Update the items in the part that opens with the line containing "You are a computer-use" and continues through the end of the items: replace "numbered" with "bulleted", leaving all else unchanged, and reproduce only those lines. Omit the pictures from your answer.

Items from a dataset
● ● ● ● ● ● ●

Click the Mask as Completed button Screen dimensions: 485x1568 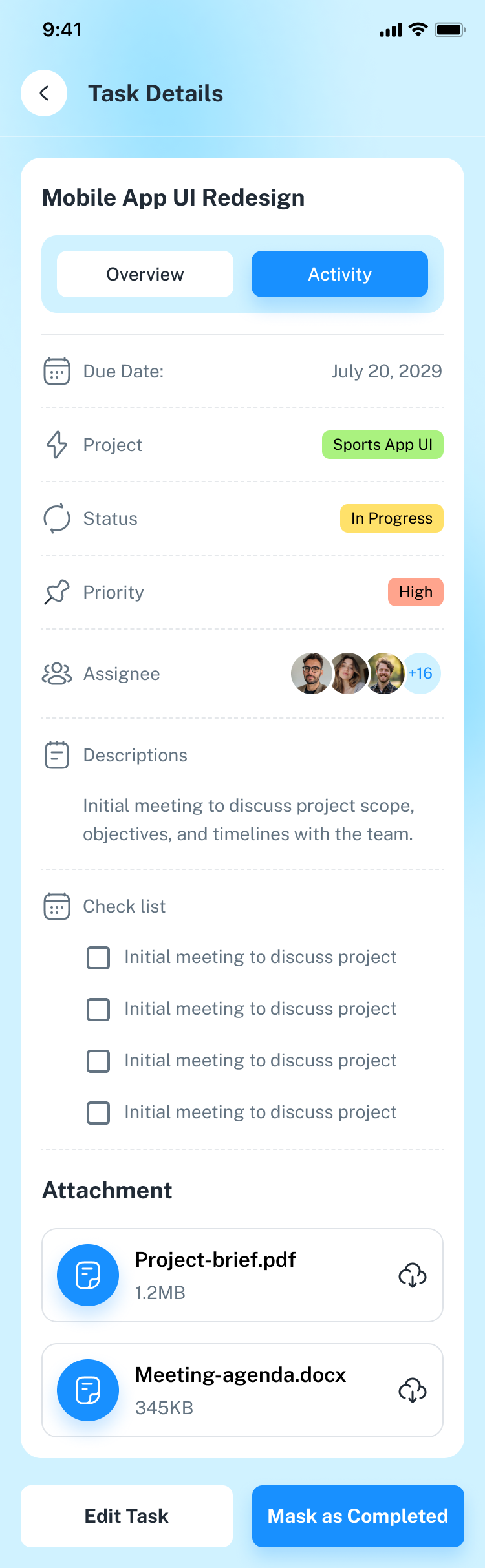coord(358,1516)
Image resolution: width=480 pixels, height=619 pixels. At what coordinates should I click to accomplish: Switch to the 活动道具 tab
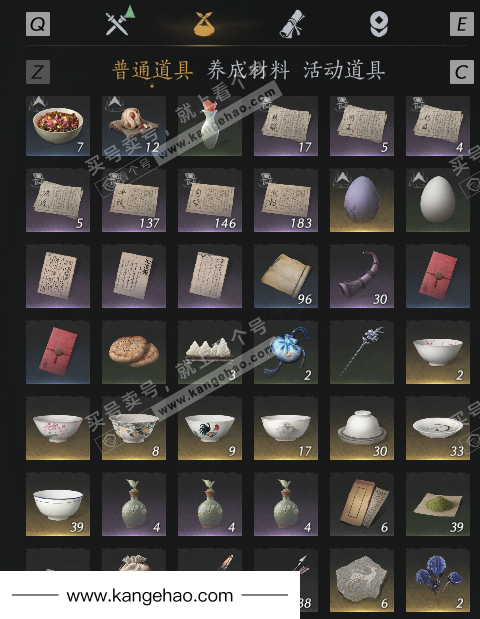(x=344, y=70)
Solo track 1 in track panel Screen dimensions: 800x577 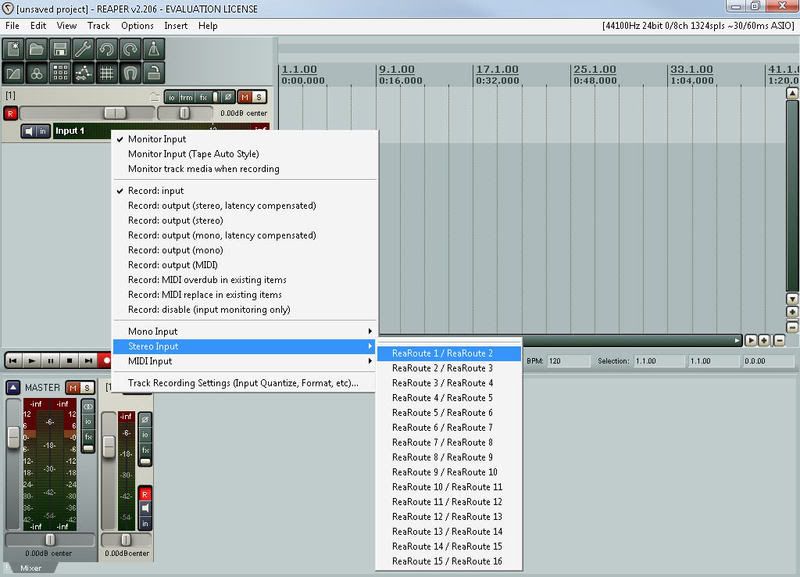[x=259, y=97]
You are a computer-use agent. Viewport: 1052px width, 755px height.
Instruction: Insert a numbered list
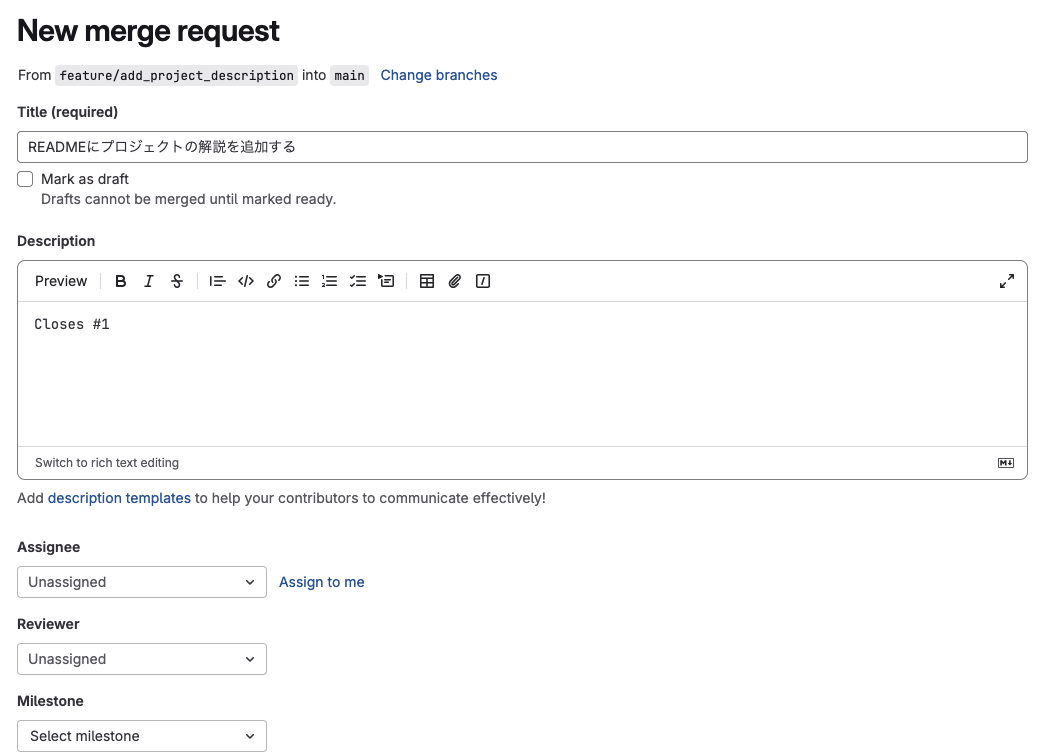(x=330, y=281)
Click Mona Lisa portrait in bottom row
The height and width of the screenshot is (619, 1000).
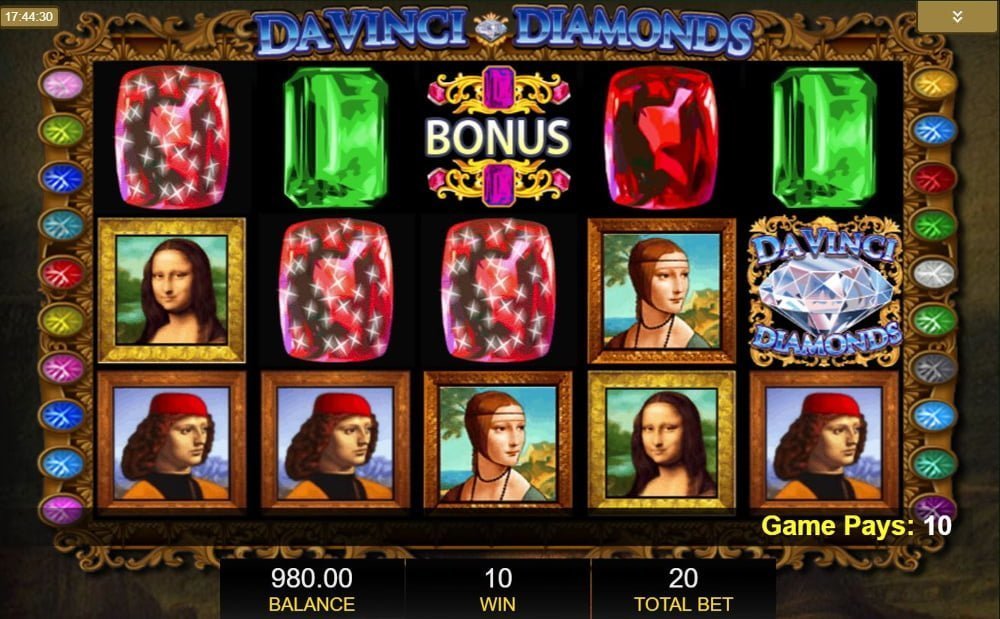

● ● ● ● ● ● ●

*RESULT OF THIS TASK:*
You are a computer-use agent. Viewport: 1052px width, 755px height.
Instruction: Insert a bulleted list
(x=330, y=281)
Click Mona Lisa portrait in bottom row
The height and width of the screenshot is (619, 1000).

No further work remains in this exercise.